# Introduction & Univariate analysis

![](https://www.kdnuggets.com/wp-content/uploads/Fig1-Abisiga-top-10-lists-data-science.jpg "Data Science")

## Interesting resources: 
- Python Basics
 - https://courses.edx.org/courses/course-v1:IBM+PY0101EN+3T2020/course/ Module 1, 2 & 3
- DataFrame Basics
 - https://campus.datacamp.com/courses/introduction-to-data-science-in-python/loading-data-in-pandas?ex=1
 - https://campus.datacamp.com/courses/pandas-foundations/data-ingestion-inspection?ex=1 
  - https://www.coursera.org/learn/python-data-analysis?specialization=data-science-python#syllabus 

## Intro Python, Pandas and DataFrames

In [3]:
import pandas as pd

In [4]:
import seaborn as sns

In [None]:
iris = sns.load_dataset("iris")

In [None]:
iris

In [None]:
type(iris)

In [None]:
iris.head()

![](https://miro.medium.com/max/1000/1*Hh53mOF4Xy4eORjLilKOwA.png "Iris dataset") 

In [None]:
iris.columns

In [None]:
iris.dtypes

In [None]:
print(iris.shape)
print(len(iris))
print(len(iris.columns))

In [None]:
iris['sepal_length']

In [None]:
type(iris['sepal_length'])

In [None]:
iris[['sepal_length','sepal_width']]

In [None]:
columns = ['sepal_length','sepal_width']
iris[columns]

In [None]:
type(columns)

In [None]:
iris.loc[0:4] # inclusive! 0:4 are treated as labels, not indices!

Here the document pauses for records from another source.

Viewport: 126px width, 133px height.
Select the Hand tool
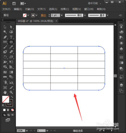tap(5, 92)
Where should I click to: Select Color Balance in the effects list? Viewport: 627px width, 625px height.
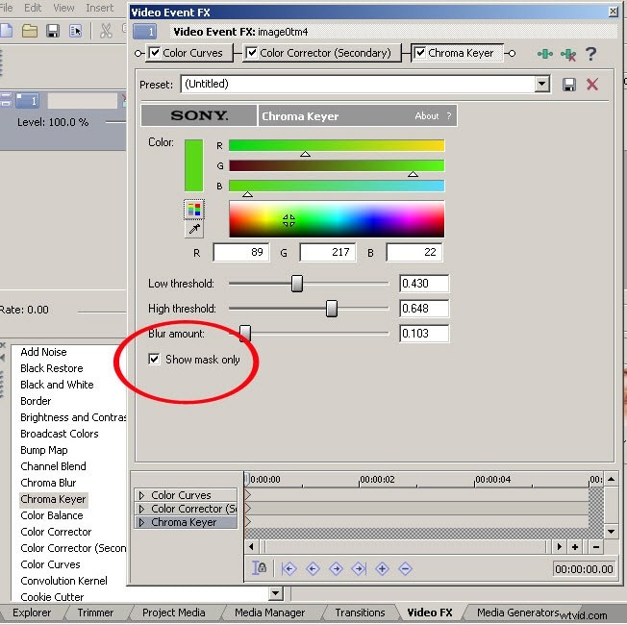point(52,515)
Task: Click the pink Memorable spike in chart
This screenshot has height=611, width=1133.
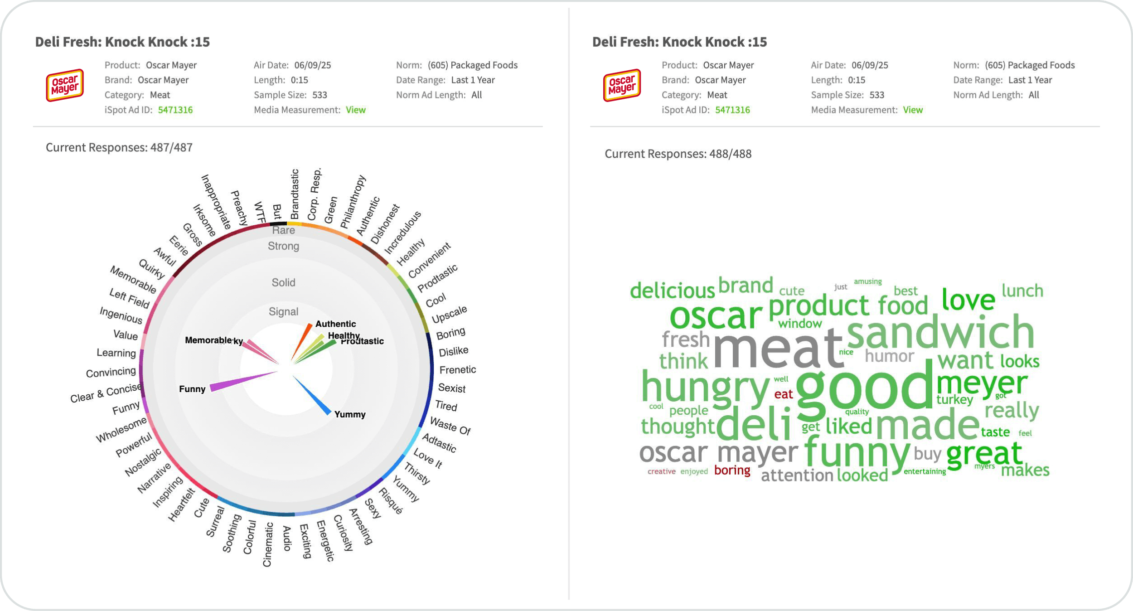Action: point(261,352)
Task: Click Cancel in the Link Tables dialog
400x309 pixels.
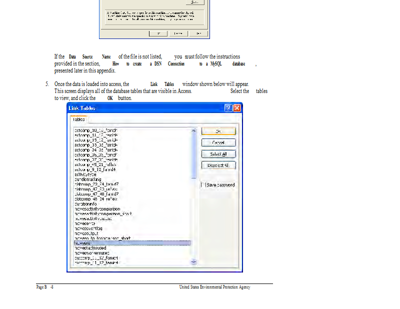Action: click(218, 143)
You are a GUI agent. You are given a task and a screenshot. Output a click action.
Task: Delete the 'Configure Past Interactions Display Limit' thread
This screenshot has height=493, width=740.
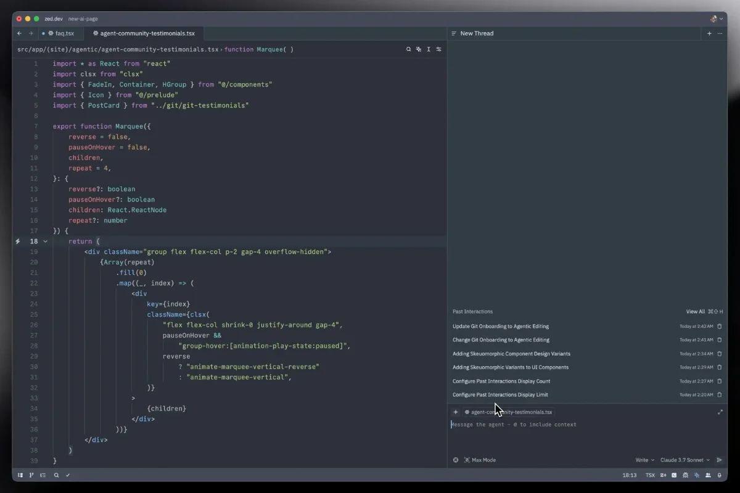pyautogui.click(x=719, y=395)
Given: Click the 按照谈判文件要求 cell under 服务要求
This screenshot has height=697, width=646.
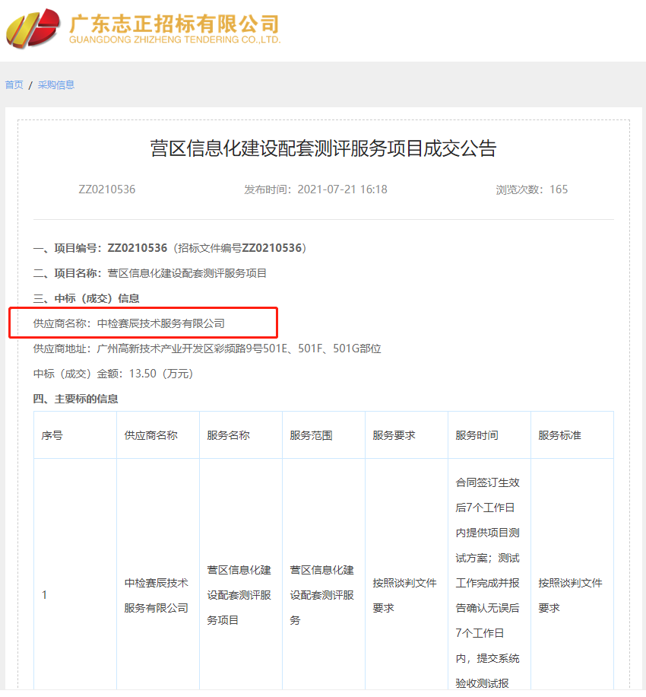Looking at the screenshot, I should click(404, 595).
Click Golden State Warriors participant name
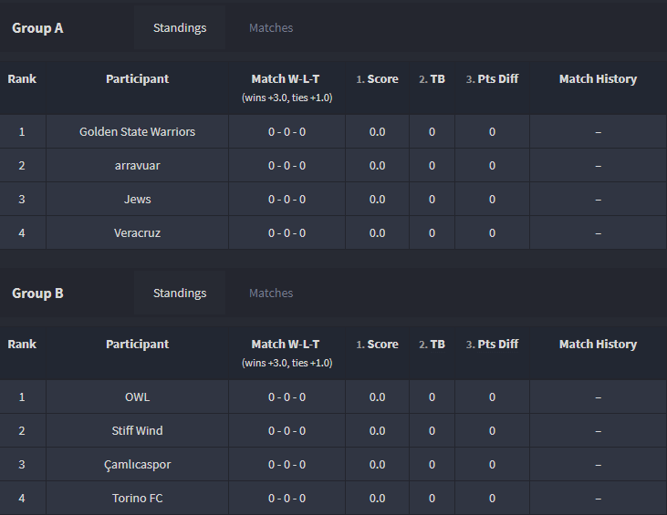The width and height of the screenshot is (667, 515). (x=137, y=132)
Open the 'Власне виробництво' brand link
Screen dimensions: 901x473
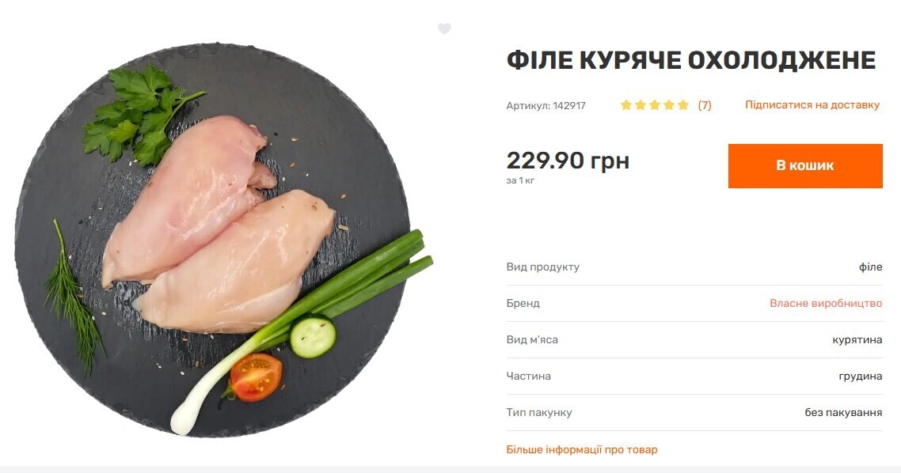click(826, 303)
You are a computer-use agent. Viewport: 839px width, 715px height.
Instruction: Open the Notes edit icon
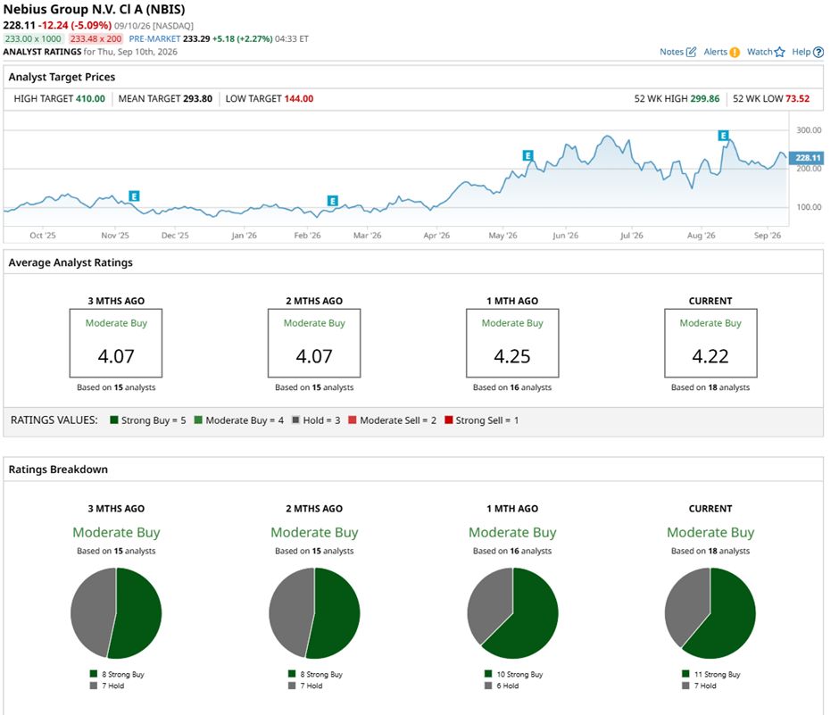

[Good explanation about pandas](https://medium.com/dunder-data/selecting-subsets-of-data-in-pandas-6fcd0170be9c)

In [None]:
iris.loc[0:4, columns]

In [None]:
versicolorFilter = iris['species'] == 'versicolor'
iris[versicolorFilter].head()

## Univariate analysis

Unvariate: Look at 1 column at a time.<br>
The type of univariate analysis that can be performed depends on the type of data the column has.
![](https://images.ctfassets.net/4e8xy1krjypg/A6Xf1MfISZhiQWuyGFDpV/b48be1afb29fcef49f596810281ba226/PillarPage-Qual-Quan-3.svg)

### Univariate analysis: Categorical data

Discrete values. Like enums.

In [None]:
iris['species']

In [None]:
iris['species'].unique()

In [None]:
iris['species'].value_counts()

In [None]:
iris['species'].value_counts().plot(kind='bar')

### Portfolio assignment 3
15 min: Perform a univariate analysis on all the categorical data of the penguins dataset. Commit the notebook to your portfolio when you're finished.
Optional: Start working on portfolio assignment 4 

In [None]:
penguins = sns.load_dataset("penguins")

In [None]:
penguins.head()

In [None]:
penguins['sex'].value_counts(dropna=False).plot(kind='bar')

![](https://i.imgur.com/0v1CGNV.png)

### Portfolio assignment 4
15 min: Look online for a datset that you personally find interesting to explore. It can be about any topic that you find interesting: sports, games, software development, etc. Commit the dataset to your portfolio. You will be analysing the dataset in future portfolio assignments.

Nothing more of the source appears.